**Tasks to carry out:**
(1) In the figure legend below, what dose of anti-CXCL3 antibody did the mice get?
(2) Write the next part of the figure legend on NETs, starting right after its last line.

**Excerpted passage:**
Fig. 6. Macrophage fosters NETs formation via CXCL3/CXCR2 axis.

A Schematic overview of experimental design. Mice received intraperitoneal injection of IgG anti-body, anti-CXCL3 anti-body (2 mg/kg), and anti-CXCR2 anti-body (2 mg/kg) at a fixed time once a day until death or the end point of the experiment. B The incidence of AD and aortic rupture in each group (n = 12). Comparisons by Fisher’s exact test indicating aortic rupture rate difference among groups (p = 0.0045; p = 0.0137; p = 0.2174; p = 0.4783). C Mice death due to aortic rupture of each indicated group (p = 0.0408 for anti-CXCR2 vs BAPN). D–F The average of max diameter (D) (p = 0.0065 for anti-CXCL3 vs Ctrl), aortic wall thickness (E) (p = 0.0012 for BAPN vs Ctrl; p = 0.0284 for IgG vs Ctrl), and aortic media thickness (F) in each group. G Elastin degradation grading evaluation of each aorta (p = 0.0423 for anti-CXCL3 vs BAPN; p = 0.0318 for anti-CXCR2 vs BAPN). H Representative macrographs of aortas in each group. Scale bar = 20 mm. I Representative immunohistochemistry images showing aortic dilation, false lumen formation, and elastin degradation within aortas in each group. Scale bar = 100 μm. J Representative immunofluorescence images showing NETs formation within aortas of mice. Scale bar = 100 μm. K Immunofluorescence quantification of NETs markers among each group (CitH3: p = 0.0025 for anti-CXCL3 vs BAPN; p = 0.0044 for anti-CXCR2 vs BAPN; Ly6G: p = 0.0025 for anti-CXCL3 vs BAPN; p = 0.0043 for anti-CXCR2 vs BAPN). L Immunofluorescence quantification of NETs markers within aortas with four elastin degradation grades (CitH3: p = 0.0489 for grade 2 vs grade 1; p = 0.0012 for grade 3 vs grade 1; p = 0.0473 for grade 4 vs grade 1; Ly6G: p = 0.0537 for grade 2 vs grade 1; p = 0.0425 for grade 3 vs grade 1; p = 0.0414 for grade 4 vs grade 1). Values are expressed as means ± SD. A two-sided statistical significance was set at *p < 0.05, **p < 0.01, ***p < 0.001, ****p < 0.0001 by Mann–Whitney U test.

Fig. 7. NETs-associated markers serve as prognostic risk factors.

**Data extracts:**
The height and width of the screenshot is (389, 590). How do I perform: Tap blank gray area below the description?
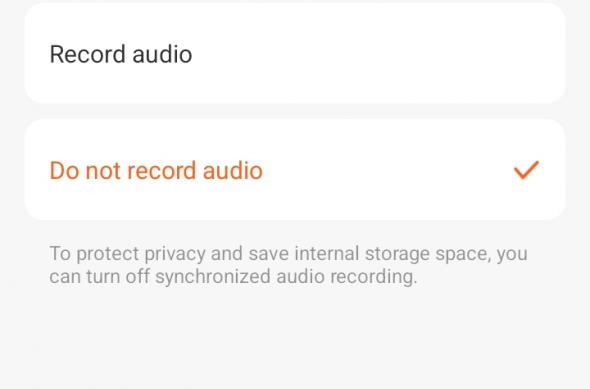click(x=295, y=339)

--

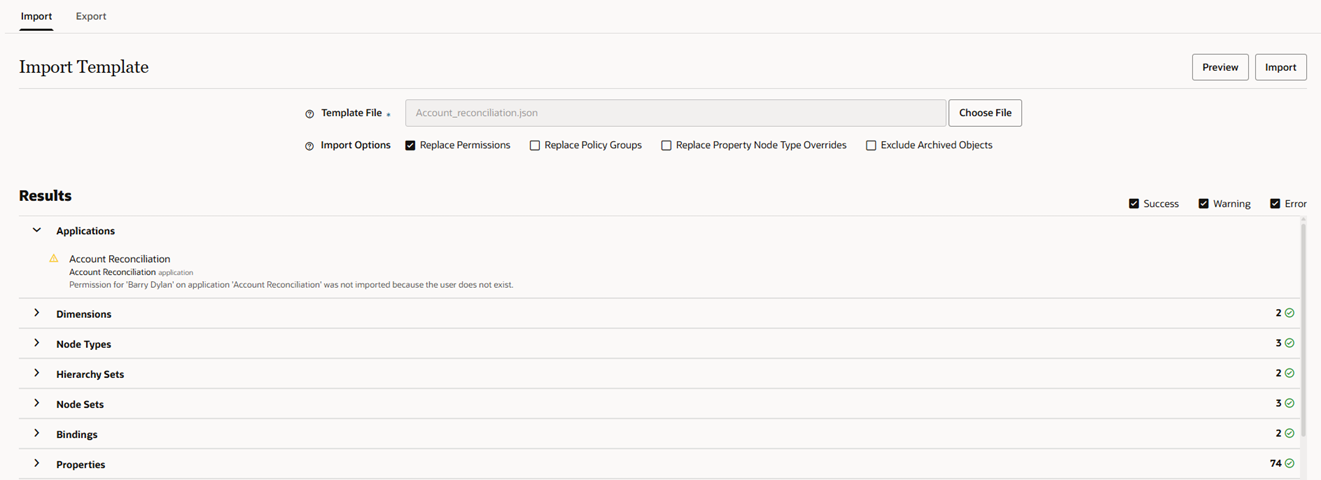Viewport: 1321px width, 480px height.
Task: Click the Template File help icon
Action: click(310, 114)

**Results of the tasks:**
(1) 2 mg/kg

(2)
A The levels of NETs-associated markers in plasma of patients with (n = 31) or without AAEs (n = 85) after endovascular treatment (p < 0.001; p = 0.3505; p = 0.0207; p = 0.5449; p = 0.5294, p = 0.6997, respectively). B ROC curve analysis showing that at the cut-off level defined as 6.91 ng/ml CitH3, the sensitivity and specificity for predicting AAEs are 0.6 and 0.9, respectively, with the area under the curve of 0.75. C Pie chart displaying the frequencies for combinations of levels of CitH3 (split into categorical variable) and prognostic status (whether patients developed AAEs). D The univariable and multivariable Cox regression models showing that CitH3 and IL-1β were independent risk factors for AAEs of patients with AD. The upper- and lower-line segment indicating the 95% confidence interval. (E) Kaplan-Meier curves of patients with high levels of CitH3 (≥6.91 ng/ml) and the incidence of AAEs compared to patients with low levels of CitH3 (<6.91 ng/ml). Below the survival curves showing the number of exposed subjects at each time point. F Kaplan–Meier curves of patients with high IL-1β (≥90.86 pg/ml) and the incidence of AAEs compared to patients with low IL-1β (<90.86 pg/ml). Below the survival curves showing the number of exposed subjects at each time point. Values are expressed as means ± SD. Source data are provided as a Source Data file. A two-sided statistical significance was set at *p < 0.05, **p < 0.01, ***p < 0.001, ****p < 0.0001 by Mann–Whitney U test. ROC: receiver operating characteristic.